In other words, if the sender does not receive an acknowledgement within a timeout period, it will decide the packet must have got lost.

Acknowledgements are used in an error control method called Automatic Repeat Request (ARQ).

Definition 3: Automatic Repeat Request (ARQ)

Automatic Repeat Request is an error control method. It uses acknowledgements and timeouts to retransmit packets. Retransmissions may continue until the sender receives an acknowledgement, or a maximum number is reached.

ARQ is used both in the Internet and mobile networks.

In its simplest form, an Automatic Repeat Request uses the Stop-and-Wait ARQ protocol

Definition 4: Stop-and-Wait ARQ Protocol

In the Stop-and-Wait ARQ protocol, the sender:

  1. sends a packet
  2. waits for the acknowledgement (ACK) or but gives up after a timeout period
  3. if timeout, goes to step 1
  4. if ACK, gets a new packet, goes to step 1.

Notice that in the Stop-and-Wait protocol, the sender cannot send a new packet until it receives the acknowledgement for the previous one.

The figure below shows an example of successful retransmission. The sender sends "Hello", and the receiver responds with an ACK. The sender received the ACK before the timeout ends, so it knows the packet was received OK. Now, the sender can start sending another message.

Stop-and-Wait ARQ protocol: The receiver sends an ACK back to the sender, so the sender knows that the "Hello" message arrived OK.

Figure 1: Stop-and-Wait ARQ protocol: The receiver sends and ACK back to the sender, so the sender knows that the "Hello" message arrived OK.

Now let's look at some error cases. Figure below shows that the first message from the sender is lost. So, the receiver does not send an ACK. When the timeout ends, the sender has not received an ACK. So, it retransmits the message. The second attempt is successful, and the sender receives an ACK on time (before a timeout).

Stop-and-Wait ARQ protocol: The message gets lost, so the sender retransmits it.

Figure 2: Stop-and-Wait ARQ protocol: The message gets lost, so the sender retransmits it.

The figure below shows an example where the message from the sender is received, but the ACK is lost. Again, when the timout ends, the sender has not received an ACK. So, it retransmits its message. The receiver gets the message, and again, sends an ACK. This time the ACK succeeds and things can go as usual.

Stop-and-Wait ARQ protocol: The message was received, but the ACK gets lost, so the sender retransmits the message.
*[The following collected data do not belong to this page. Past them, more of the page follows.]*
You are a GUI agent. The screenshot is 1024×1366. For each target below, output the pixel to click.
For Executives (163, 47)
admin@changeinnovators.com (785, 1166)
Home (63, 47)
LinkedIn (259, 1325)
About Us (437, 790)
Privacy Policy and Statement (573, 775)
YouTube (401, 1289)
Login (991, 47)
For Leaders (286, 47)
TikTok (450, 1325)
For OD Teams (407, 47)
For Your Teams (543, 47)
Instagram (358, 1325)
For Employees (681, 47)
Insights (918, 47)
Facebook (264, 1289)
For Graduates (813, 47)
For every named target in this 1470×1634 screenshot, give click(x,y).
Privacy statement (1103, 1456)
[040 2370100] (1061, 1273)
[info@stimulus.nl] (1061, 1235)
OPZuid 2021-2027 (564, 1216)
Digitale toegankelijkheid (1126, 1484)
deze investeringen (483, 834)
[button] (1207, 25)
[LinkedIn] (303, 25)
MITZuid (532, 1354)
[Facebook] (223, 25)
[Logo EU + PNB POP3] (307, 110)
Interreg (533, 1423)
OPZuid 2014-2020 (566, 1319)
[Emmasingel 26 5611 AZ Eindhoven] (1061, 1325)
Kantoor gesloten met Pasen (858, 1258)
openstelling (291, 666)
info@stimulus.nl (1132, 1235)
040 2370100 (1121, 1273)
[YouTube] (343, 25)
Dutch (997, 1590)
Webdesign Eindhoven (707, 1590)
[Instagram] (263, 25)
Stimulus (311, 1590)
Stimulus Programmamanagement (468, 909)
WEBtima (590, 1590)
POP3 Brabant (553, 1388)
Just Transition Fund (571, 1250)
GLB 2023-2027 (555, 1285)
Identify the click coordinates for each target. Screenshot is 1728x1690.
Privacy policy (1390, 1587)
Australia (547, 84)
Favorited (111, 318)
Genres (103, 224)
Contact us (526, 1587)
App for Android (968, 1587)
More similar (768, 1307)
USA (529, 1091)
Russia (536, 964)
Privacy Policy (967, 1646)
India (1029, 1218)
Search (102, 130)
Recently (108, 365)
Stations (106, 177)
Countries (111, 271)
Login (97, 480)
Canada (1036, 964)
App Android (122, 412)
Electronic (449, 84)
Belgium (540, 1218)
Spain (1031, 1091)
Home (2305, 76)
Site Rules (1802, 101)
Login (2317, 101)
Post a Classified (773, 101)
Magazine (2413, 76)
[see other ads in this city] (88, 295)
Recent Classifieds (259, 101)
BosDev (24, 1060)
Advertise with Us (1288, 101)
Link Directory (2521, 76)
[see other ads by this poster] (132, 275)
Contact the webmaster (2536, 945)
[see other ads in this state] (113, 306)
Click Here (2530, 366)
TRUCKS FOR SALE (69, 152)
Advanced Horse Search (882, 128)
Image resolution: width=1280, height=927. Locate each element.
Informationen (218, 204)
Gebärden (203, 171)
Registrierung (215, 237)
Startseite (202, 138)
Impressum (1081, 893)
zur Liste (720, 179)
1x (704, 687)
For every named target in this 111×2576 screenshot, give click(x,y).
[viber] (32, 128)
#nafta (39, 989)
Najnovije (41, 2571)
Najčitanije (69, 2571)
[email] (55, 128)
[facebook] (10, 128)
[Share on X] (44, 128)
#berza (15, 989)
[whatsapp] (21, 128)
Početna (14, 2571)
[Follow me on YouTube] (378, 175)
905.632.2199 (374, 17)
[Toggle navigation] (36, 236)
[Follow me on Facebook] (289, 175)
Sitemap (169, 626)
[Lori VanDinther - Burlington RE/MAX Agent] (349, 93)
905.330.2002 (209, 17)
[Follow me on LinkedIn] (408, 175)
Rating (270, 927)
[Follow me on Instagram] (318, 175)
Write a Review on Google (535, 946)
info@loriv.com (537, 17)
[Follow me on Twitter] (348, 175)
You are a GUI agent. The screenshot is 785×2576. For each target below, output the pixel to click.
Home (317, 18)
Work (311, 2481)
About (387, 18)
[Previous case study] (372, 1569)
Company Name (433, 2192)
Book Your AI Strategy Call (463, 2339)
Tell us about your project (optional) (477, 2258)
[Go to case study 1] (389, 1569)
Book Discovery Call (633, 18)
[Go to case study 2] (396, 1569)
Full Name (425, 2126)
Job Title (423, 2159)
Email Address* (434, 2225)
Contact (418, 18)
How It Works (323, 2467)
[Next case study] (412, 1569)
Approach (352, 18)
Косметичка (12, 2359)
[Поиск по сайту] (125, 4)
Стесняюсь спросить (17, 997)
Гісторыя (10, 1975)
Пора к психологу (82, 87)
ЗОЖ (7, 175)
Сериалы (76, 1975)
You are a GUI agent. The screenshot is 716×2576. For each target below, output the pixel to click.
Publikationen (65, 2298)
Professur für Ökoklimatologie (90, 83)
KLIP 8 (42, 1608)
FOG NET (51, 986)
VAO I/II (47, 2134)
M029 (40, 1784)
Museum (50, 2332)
Figure 3: Stop-and-Wait ARQ protocol: The message was received, but the ACK gets lost, so the sender retransmits the message.

These examples show that Stop-and-Wait ARQ handles data packet and ACK losses quite well. But, does it always work? The figure below shows a problem that can happen when messages or ACKs are delayed. In other words, timeouts end before ACKs can be received. In this example, when the sender sends the first "Hello", the receiver receives this message and sends an ACK back. But the sender times out before it receives this ACK. So, it retransmits the second "Hello". Then, the sender receives the delayed ACK message. But what packet does this ACK refer to? The first "Hello", or the second?

Stop-and-Wait ARQ protocol: What happens if a message gets delayed? It's not clear which ACK refers to which message.

Figure 4: Stop-and-Wait ARQ protocol: What happens if a message gets delayed? It's not clear which message an ACK refers to.

To solve this confusion, the protocol needs to use sequence numbers.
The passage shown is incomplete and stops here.